How much attention should we really be expending on this guy? Is he just an attention seeker? He obviously knew fuckall about guns or 3D printing, how much does he know about the bitcoin pyramid scam? Does he even spot it as a scam or does he really think it's the fictional currency from Cryptonomicon come to life?

Re:So after trying to fuck up 3D printing ... (0)

Anonymous Coward | about 9 months ago | (#45309127)

can you provide a single source of a gun made from wood firing many live rounds in succession?

i looked... i couldn't find one. i found TONS of 3D printed guns with videos firing live rounds.

are you just an attention seeker? who is "we"? you are NOTHING.

Re:So after trying to fuck up 3D printing ... (1)

dbIII (701233) | about 9 months ago | (#45309411)

Please read my post again. The mechanical properties of many types of wood are indeed superior for the purpose than the plastic used in 3D printing. Just because hardly anyone has bothered to make a gun out of wood for the last few hundred years does not change that no matter what your ignorant gut feeling is.

The US is now irrelevant to Bitcoin (2)

Animats (122034) | about 9 months ago | (#45309039)

There's been a huge change in the Bitcoin world recently. There are now exchanges in China where you can buy Bitcoins for yuan very easily. This is a big deal, because exchanging yuan for other currencies is tightly restricted by the Peoples Bank of China via the State Administration of Exchange Control. Bitcoin provides a way around those restrictions.

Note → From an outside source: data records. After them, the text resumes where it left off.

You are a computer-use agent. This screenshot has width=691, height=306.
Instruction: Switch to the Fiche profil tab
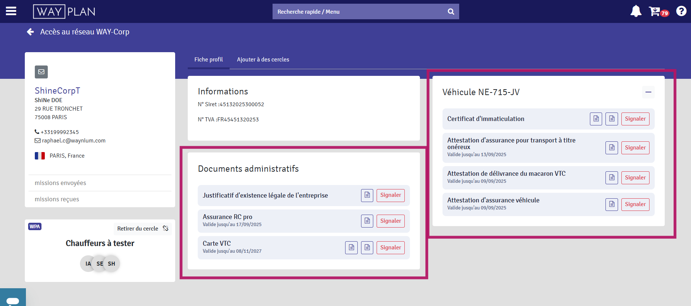[208, 60]
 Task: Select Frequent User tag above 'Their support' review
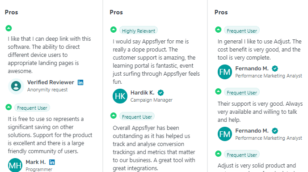pyautogui.click(x=241, y=93)
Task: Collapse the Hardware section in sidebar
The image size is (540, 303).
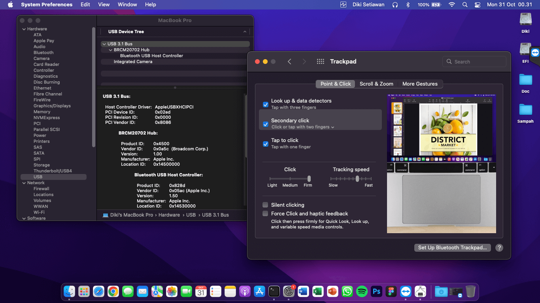Action: click(24, 29)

This has caused a huge run-up in the price of Bitcoins. That could change at any moment if the People's Bank of China issues "guidance" on Bitcoin. There are comments from Bitcoin users in China that the acceptance of Bitcoins by a small subunit of Baidu was incorrectly interpreted as a signal from the government of China that buying Bitcoins was now OK.

"The mountains are high and the Emperor is far away."

Re:The US is now irrelevant to Bitcoin (1)

wvmarle (1070040) | about 9 months ago | (#45309357)

"The mountains are high and the Emperor is far away."

That's a saying typically heard in Guangdong. Didn't know Baidu is from there. I do know there are for a long time already plenty of "underground banks" (more accurately: money exchangers) that make moving money between the mainland and Hong Kong fairly easy. And that's from well before Bitcoin made it possibly even easier.

However the fact that the is quite little liquidity in bitcoin (as proven by the volatile price) means that this bitcoin channel has highly limited capacity.

Re:The US is now irrelevant to Bitcoin (0)

Anonymous Coward | about 9 months ago | (#45309389)

Guangdong,shmangdong....
joogle barge is fraudulently floating on the backs of the proletariate and the small-to-mediums-scale "investors".
juST LIKE ODIGO, ONAVO,AMDOCS,AKAMAI, et al, et horribilis.....secrecy in the interest of whom, precisely?
according to us coast guard, "BB" Netanyahu is captaining the barge of bogus benefit,bad bothersome bloodsuckers in the data-tax-investor wormhole called "Tel-Aviv banking.
do not sing to the choir, Yellin!

Logical Flaw in Headline (1)

ttucker (2884057) | about 9 months ago | (#45309201)

The service is accessible to everyone. Federal agents are people. The service is accessible to federal agents.

Now doubt trying to hide revenue (0)

Anonymous Coward | about 9 months ago | (#45309213)

I have no doubt that these guys are trying to hide revenue from the government to avoid paying taxes.